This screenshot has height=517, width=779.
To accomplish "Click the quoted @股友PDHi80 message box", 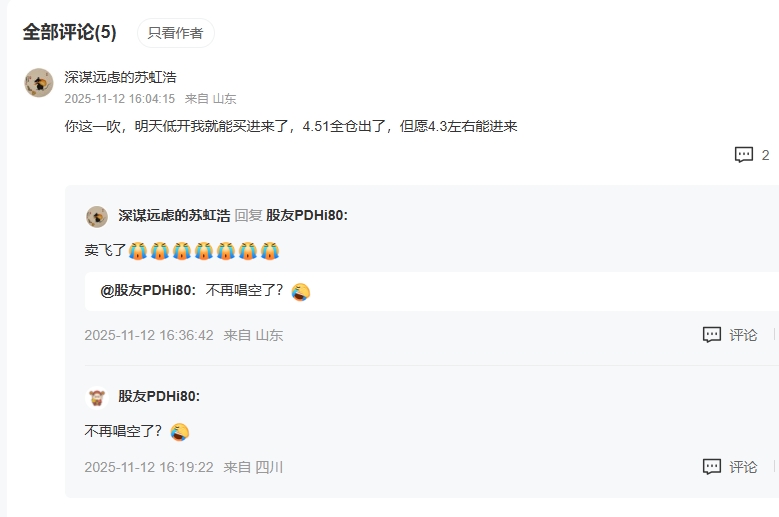I will [x=432, y=291].
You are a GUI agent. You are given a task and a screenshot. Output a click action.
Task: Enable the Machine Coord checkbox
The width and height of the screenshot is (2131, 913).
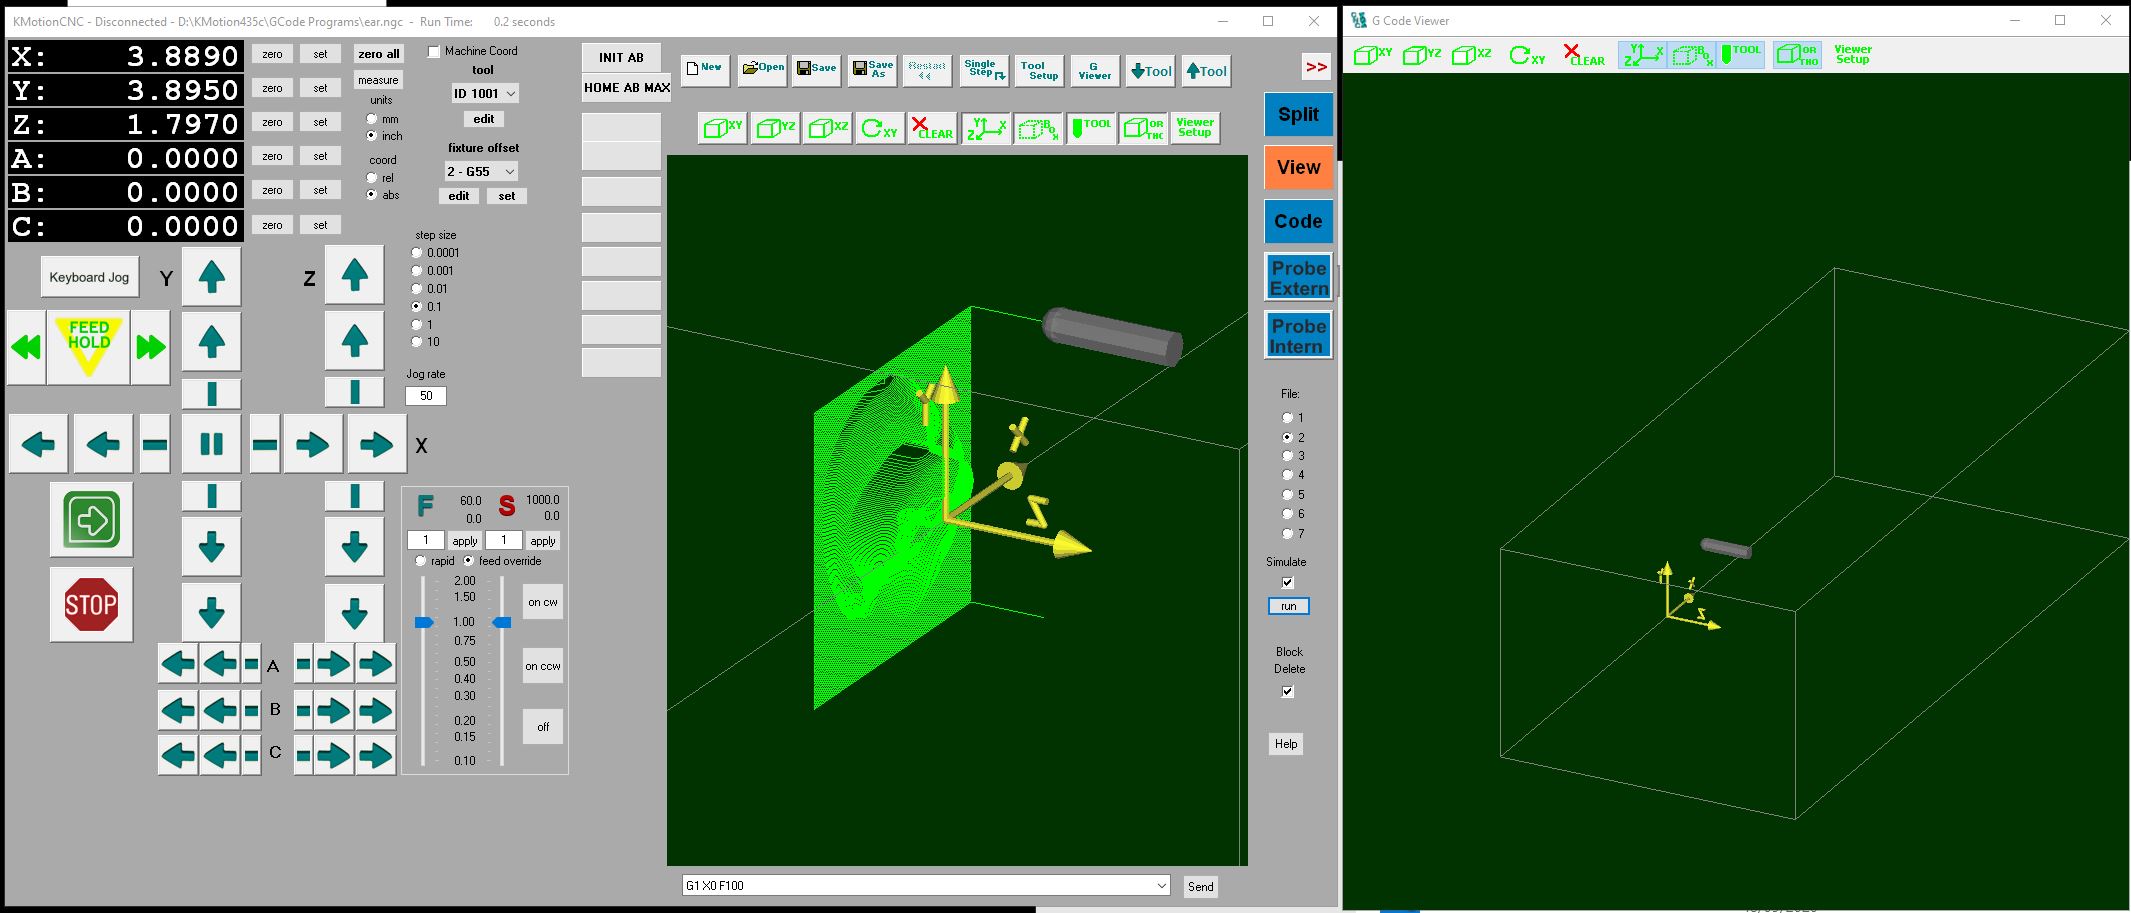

------------------------------------------------------------

- [Prompt]: Lines that contain "width" are to be copied from the records above.

- [Written solution]:
This screenshot has height=517, width=779.
The width and height of the screenshot is (2131, 913).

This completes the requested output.